Checking the build and device

import anuga

# Check whether sw_domain_gpu_ext is present (required for mode=2)
try:
    from anuga.shallow_water import sw_domain_gpu_ext
    print("GPU extension available")
except ImportError:
    print("GPU extension not available — running in CPU-only mode")

domain = anuga.rectangular_cross_domain(100, 100)
domain.set_flow_algorithm('DE0')
domain.set_multiprocessor_mode(2)

# Check device memory (prints estimate and device info if CUDA/HIP available)
# Raises RuntimeError if estimated memory exceeds device capacity.
# No-op in CPU_ONLY_MODE.
from anuga.shallow_water.sw_domain_gpu_ext import check_device_memory
check_device_memory(domain.gpu_interface.gpu_dom)

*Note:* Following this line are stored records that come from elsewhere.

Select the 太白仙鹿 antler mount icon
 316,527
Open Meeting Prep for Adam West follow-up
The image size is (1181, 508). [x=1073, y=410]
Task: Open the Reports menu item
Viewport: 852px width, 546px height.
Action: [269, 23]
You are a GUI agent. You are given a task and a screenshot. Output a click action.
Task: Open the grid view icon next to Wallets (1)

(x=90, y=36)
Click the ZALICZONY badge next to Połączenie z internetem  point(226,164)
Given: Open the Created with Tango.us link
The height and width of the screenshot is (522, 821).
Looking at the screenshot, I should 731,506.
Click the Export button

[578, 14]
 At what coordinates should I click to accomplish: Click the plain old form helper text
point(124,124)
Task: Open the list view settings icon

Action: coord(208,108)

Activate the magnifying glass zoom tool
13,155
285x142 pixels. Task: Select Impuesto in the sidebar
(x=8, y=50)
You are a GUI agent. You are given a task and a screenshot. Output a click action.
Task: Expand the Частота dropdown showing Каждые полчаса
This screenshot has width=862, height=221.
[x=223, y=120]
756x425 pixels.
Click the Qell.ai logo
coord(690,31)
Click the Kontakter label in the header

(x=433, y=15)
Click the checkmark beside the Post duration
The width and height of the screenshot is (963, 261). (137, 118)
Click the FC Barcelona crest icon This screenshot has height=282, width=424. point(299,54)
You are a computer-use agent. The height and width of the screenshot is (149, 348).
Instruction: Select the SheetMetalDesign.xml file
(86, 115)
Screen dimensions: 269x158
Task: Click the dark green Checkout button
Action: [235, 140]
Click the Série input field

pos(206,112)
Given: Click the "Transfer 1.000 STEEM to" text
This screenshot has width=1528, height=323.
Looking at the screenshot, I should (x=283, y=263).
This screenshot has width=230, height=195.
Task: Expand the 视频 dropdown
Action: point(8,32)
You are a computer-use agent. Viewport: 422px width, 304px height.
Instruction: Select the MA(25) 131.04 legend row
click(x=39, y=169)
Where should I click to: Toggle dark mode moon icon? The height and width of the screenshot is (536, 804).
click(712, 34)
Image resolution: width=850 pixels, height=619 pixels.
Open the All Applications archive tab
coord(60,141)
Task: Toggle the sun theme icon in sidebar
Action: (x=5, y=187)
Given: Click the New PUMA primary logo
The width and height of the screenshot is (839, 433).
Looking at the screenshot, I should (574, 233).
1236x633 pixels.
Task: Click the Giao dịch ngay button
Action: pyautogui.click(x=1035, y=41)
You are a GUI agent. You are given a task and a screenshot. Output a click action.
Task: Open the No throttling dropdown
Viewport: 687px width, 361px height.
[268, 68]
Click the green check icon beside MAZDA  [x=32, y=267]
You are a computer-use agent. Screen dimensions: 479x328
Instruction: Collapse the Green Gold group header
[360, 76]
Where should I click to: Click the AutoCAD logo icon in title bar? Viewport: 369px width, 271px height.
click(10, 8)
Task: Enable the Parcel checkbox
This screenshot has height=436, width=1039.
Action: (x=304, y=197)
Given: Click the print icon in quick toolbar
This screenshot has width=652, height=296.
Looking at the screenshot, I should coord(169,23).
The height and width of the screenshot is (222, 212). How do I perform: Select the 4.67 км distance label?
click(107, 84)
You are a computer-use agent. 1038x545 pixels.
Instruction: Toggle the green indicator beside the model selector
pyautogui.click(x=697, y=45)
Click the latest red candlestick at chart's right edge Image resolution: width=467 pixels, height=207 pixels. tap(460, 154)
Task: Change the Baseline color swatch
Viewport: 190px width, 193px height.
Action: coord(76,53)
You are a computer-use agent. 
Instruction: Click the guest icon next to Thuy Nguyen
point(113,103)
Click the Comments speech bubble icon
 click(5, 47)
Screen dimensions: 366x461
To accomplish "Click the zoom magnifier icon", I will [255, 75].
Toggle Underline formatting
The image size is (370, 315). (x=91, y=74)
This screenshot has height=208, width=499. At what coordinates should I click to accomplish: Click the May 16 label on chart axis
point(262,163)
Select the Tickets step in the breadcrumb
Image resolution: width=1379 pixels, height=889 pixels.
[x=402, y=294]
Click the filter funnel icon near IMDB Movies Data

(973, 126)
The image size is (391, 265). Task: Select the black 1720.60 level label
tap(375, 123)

print(f"Mode: {domain.get_multiprocessor_mode()}")   # 2

Performance tips

Use DE0 or DE1. The DE2 (SSP-RK3) scheme does 3× the kernel work per timestep in exchange for higher accuracy; only use it if accuracy requires it.
Minimise CPU fractional-step operators. Each CPU operator adds a full device sync round-trip. Prefer GPU-registered operators (see table).
Use large meshes. GPU occupancy is low for small meshes (< ~50 000 triangles). The GPU path is typically faster than OpenMP CPU for meshes larger than ~200 000 triangles on modern hardware.
Set OMP_NUM_THREADS=1 for GPU runs. The host-side RK loop is single-threaded in mode=2; extra OpenMP threads on the host compete for memory bandwidth without benefit:
```
OMP_NUM_THREADS=1 OMP_TARGET_OFFLOAD=mandatory python my_script.py
```
OMP_TARGET_OFFLOAD=mandatory causes an error if the GPU target is not found, rather than silently falling back to CPU.
Yieldstep interval. The D→H sync at each yieldstep is fast (~10 ms for a 1M-triangle domain), so yieldstep granularity has minimal impact on throughput.

Troubleshooting

ImportError: cannot import name 'init_gpu_domain': The sw_domain_gpu_ext module was not built. Rebuild with a compiler that supports -fopenmp-targets (GCC 12+ with offload targets or LLVM with libomptarget).
RuntimeError: GPU inlet face too large: A culvert inlet region covers more than 64 mesh triangles. Coarsen the mesh near the structure or split the inlet region.
RuntimeError: GPU device memory insufficient: The domain is too large for the available device memory. Use a smaller mesh, reduce the number of stored quantities, or use a GPU with more VRAM.
Results differ between mode=1 and mode=2: Differences larger than ~1e-12 (machine epsilon for float64) indicate a bug. Please open an issue at anuga-community/anuga_core with the minimal reproducer. Expected numerical difference is zero for CPU_ONLY_MODE and ≤ 1e-10 for real GPU hardware (due to non-associative floating-point reduction order).